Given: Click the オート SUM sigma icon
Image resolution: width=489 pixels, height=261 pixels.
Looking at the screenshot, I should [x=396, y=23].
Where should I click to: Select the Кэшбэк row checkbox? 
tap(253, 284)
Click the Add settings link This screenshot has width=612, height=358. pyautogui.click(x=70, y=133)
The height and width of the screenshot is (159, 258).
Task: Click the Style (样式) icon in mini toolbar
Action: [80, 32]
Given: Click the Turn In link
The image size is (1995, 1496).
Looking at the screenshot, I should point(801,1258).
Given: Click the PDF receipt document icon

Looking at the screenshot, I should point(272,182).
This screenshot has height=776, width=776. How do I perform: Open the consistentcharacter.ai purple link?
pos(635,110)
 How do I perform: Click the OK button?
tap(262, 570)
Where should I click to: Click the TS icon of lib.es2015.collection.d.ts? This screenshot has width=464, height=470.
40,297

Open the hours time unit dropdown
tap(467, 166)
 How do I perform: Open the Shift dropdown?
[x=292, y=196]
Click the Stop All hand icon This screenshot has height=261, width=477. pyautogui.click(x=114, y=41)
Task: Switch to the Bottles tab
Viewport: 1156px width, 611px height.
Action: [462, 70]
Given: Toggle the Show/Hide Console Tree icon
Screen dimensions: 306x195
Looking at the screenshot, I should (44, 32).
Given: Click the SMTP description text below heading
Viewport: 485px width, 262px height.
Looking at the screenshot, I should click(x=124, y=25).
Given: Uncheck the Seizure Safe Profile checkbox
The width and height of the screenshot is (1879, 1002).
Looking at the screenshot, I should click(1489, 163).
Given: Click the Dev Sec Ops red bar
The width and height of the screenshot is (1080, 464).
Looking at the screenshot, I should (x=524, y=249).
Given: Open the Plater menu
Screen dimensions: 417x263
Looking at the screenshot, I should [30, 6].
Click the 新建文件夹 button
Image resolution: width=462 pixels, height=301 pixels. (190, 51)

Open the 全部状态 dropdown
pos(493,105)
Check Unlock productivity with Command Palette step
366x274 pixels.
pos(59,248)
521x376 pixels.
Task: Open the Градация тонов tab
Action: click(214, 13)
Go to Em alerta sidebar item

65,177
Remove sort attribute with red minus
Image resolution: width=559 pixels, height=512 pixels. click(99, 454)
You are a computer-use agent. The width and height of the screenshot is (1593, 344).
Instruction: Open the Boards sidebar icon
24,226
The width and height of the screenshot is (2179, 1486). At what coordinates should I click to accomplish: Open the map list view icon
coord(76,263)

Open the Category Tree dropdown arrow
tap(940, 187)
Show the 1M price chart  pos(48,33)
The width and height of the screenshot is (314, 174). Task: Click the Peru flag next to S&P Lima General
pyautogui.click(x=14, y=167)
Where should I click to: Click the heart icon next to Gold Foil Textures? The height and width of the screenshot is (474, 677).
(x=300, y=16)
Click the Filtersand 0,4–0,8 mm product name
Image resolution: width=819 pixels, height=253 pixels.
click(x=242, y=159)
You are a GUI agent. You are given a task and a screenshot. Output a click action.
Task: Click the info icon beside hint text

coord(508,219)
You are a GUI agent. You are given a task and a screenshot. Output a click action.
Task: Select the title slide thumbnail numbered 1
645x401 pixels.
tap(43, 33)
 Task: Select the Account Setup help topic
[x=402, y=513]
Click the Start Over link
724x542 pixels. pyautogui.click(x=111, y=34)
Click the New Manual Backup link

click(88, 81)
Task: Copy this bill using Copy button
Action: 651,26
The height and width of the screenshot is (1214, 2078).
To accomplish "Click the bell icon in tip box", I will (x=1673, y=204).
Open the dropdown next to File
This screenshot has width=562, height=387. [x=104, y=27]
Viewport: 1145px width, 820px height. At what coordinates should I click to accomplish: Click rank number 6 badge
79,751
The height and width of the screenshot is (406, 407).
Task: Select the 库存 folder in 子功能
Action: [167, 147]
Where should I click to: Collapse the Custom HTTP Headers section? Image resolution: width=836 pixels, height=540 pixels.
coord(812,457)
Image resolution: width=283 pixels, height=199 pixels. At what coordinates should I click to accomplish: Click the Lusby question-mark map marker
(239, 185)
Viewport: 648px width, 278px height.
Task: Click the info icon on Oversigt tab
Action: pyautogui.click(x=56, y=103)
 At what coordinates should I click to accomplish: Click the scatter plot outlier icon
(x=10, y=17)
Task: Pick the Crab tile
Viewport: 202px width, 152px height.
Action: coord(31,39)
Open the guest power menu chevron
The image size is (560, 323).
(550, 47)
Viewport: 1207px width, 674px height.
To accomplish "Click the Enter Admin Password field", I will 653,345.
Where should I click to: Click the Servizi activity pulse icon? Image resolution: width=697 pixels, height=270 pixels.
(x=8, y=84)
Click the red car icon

◇ ◇ ◇

| WHAT IS ASKED |
Rewrite the lines from the start of the records up to and including the line with "Looking at the screenshot, I should point(801,1258).", changing "Add settings" to "Edit settings" and leaving everything else the same.

| TASK SOLUTION |
Given: Click the オート SUM sigma icon
Image resolution: width=489 pixels, height=261 pixels.
Looking at the screenshot, I should [x=396, y=23].
Where should I click to: Select the Кэшбэк row checkbox? 
tap(253, 284)
Click the Edit settings link This screenshot has width=612, height=358. pyautogui.click(x=70, y=133)
The height and width of the screenshot is (159, 258).
Task: Click the Style (样式) icon in mini toolbar
Action: [80, 32]
Given: Click the Turn In link
The image size is (1995, 1496).
Looking at the screenshot, I should point(801,1258).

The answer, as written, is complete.